Les autorités burkinabè ont vivement réagi à la suite de l’adoption d’une résolution par le Parlement européen et aux déclarations de l’eurodéputé français Christophe Gomart, que Ouagadougou considère comme inexactes et offensantes à l’égard du Burkina Faso. Le gouvernement estime que ces prises de position reposent sur une lecture erronée de la situation sécuritaire et politique du pays.

Dans ce contexte, le ministre des Affaires étrangères, Karamoko Jean Marie Traoré, a convoqué le chef de la délégation de l’Union européenne au Burkina Faso, Philippe Bronchain, afin de lui faire part officiellement du mécontentement des autorités.

Ouagadougou rejette des accusations jugées infondées

Selon le chef de la diplomatie burkinabè, cette démarche visait à exprimer la profonde désapprobation du gouvernement face aux arguments avancés lors des débats au sein du Parlement européen. Les autorités dénoncent des accusations qu’elles jugent fondées sur des informations inexactes et déconnectées des réalités du terrain.

Karamoko Jean Marie Traoré a notamment défendu les efforts engagés par le Burkina Faso dans la lutte contre le terrorisme, rappelant que le pays mène depuis plusieurs années un combat sécuritaire aux côtés du Mali et du Niger dans un contexte régional particulièrement complexe.

Le ministre a également critiqué ce qu’il considère comme une méconnaissance des réalités sahéliennes, estimant que certains responsables européens portent des jugements sans disposer d’une connaissance suffisante de la situation locale.

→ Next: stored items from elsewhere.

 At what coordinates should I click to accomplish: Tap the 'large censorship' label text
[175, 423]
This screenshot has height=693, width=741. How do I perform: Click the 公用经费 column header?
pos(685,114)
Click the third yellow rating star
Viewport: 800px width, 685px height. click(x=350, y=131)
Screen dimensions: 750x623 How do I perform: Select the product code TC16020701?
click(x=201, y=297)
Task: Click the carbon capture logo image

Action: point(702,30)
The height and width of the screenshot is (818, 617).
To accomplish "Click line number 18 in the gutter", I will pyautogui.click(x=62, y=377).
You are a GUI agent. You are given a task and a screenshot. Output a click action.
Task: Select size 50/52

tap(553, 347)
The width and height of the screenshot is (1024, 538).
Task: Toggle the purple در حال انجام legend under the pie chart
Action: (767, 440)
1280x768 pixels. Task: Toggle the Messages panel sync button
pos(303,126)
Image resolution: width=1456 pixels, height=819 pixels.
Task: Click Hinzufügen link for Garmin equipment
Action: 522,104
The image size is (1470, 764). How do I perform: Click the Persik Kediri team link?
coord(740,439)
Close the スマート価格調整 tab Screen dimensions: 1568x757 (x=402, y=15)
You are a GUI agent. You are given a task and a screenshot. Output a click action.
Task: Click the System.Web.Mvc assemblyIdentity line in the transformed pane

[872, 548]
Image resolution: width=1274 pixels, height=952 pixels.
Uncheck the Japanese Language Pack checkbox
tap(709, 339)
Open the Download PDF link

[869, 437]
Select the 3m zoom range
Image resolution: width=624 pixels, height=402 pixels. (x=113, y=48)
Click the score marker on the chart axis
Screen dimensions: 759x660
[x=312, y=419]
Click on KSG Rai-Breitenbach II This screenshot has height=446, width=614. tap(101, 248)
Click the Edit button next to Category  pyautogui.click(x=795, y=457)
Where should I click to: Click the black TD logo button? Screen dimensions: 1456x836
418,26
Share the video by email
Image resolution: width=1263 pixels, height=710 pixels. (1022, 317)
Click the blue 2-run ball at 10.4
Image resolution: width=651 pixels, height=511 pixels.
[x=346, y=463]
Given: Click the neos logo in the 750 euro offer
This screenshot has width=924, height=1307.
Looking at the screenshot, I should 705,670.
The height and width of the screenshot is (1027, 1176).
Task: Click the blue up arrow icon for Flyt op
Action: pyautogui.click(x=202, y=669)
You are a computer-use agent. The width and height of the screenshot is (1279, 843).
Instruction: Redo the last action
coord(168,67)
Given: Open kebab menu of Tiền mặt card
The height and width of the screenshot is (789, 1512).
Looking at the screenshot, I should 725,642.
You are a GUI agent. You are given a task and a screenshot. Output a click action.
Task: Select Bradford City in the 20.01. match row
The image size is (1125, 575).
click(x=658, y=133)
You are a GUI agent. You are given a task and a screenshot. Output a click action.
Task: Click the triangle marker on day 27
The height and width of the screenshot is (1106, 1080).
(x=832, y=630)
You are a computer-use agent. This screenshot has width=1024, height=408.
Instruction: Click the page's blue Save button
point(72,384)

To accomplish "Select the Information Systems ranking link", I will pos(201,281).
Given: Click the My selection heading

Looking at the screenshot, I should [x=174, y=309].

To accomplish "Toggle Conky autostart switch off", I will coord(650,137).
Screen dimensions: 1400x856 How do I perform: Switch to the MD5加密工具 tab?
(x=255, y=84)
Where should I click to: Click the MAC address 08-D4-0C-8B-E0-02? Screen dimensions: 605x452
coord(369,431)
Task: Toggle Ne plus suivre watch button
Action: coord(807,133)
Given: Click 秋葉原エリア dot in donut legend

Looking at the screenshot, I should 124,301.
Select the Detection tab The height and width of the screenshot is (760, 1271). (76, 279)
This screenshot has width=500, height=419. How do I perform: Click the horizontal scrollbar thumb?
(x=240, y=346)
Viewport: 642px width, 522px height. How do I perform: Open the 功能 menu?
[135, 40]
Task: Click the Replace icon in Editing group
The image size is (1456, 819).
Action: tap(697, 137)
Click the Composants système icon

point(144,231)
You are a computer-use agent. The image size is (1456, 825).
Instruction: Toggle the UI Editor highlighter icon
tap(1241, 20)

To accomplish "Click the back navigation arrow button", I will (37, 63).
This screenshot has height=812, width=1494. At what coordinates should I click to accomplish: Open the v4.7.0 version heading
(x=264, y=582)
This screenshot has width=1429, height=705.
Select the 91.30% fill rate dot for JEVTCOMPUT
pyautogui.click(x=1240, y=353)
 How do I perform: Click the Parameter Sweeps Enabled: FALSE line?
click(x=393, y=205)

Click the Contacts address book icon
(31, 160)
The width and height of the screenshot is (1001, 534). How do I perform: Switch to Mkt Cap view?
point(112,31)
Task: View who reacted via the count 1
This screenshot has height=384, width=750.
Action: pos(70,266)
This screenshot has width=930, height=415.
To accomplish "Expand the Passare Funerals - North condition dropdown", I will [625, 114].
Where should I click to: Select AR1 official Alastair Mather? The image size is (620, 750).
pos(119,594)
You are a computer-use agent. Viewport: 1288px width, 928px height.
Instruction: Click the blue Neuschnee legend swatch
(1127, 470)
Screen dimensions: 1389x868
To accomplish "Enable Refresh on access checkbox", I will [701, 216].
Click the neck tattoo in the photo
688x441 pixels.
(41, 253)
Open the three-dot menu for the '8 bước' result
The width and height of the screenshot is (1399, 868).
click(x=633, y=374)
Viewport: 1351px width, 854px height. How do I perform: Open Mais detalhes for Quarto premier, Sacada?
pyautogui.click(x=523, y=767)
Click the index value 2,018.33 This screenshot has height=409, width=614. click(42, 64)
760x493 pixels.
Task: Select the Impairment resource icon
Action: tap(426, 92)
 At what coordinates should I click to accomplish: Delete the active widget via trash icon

Une défense assumée de la souveraineté nationale

Au-delà du contenu de la résolution, les autorités burkinabè dénoncent ce qu’elles perçoivent comme une forme d’ingérence dans leurs affaires internes. Ouagadougou réaffirme son droit souverain à définir ses orientations politiques, sécuritaires et institutionnelles sans pression extérieure.

Le chef de la diplomatie a également replacé les défis sécuritaires actuels dans un contexte géopolitique plus large, évoquant les conséquences de l’intervention militaire menée en Libye en 2011 sous l’égide de l’OTAN, souvent présentée par les pays du Sahel comme un facteur ayant contribué à la déstabilisation de la région.

Des relations toujours sensibles entre Ouagadougou et Bruxelles

De son côté, Philippe Bronchain a indiqué avoir pris acte des préoccupations exprimées par les autorités burkinabè et s’est engagé à transmettre leur message aux instances compétentes de l’Union européenne.

Cet épisode illustre les tensions persistantes qui marquent les relations entre Ouagadougou et certaines institutions européennes. Depuis plusieurs années, les questions liées à la sécurité, à la gouvernance et à la souveraineté occupent une place centrale dans les échanges entre le Burkina Faso et ses partenaires occidentaux.

Dans un contexte régional marqué par la montée des revendications souverainistes au sein de l’Alliance des États du Sahel (AES), cette nouvelle passe d’armes diplomatique témoigne de la volonté des autorités burkinabè de défendre leur position sur la scène internationale et de contester les critiques qu’elles jugent injustifiées.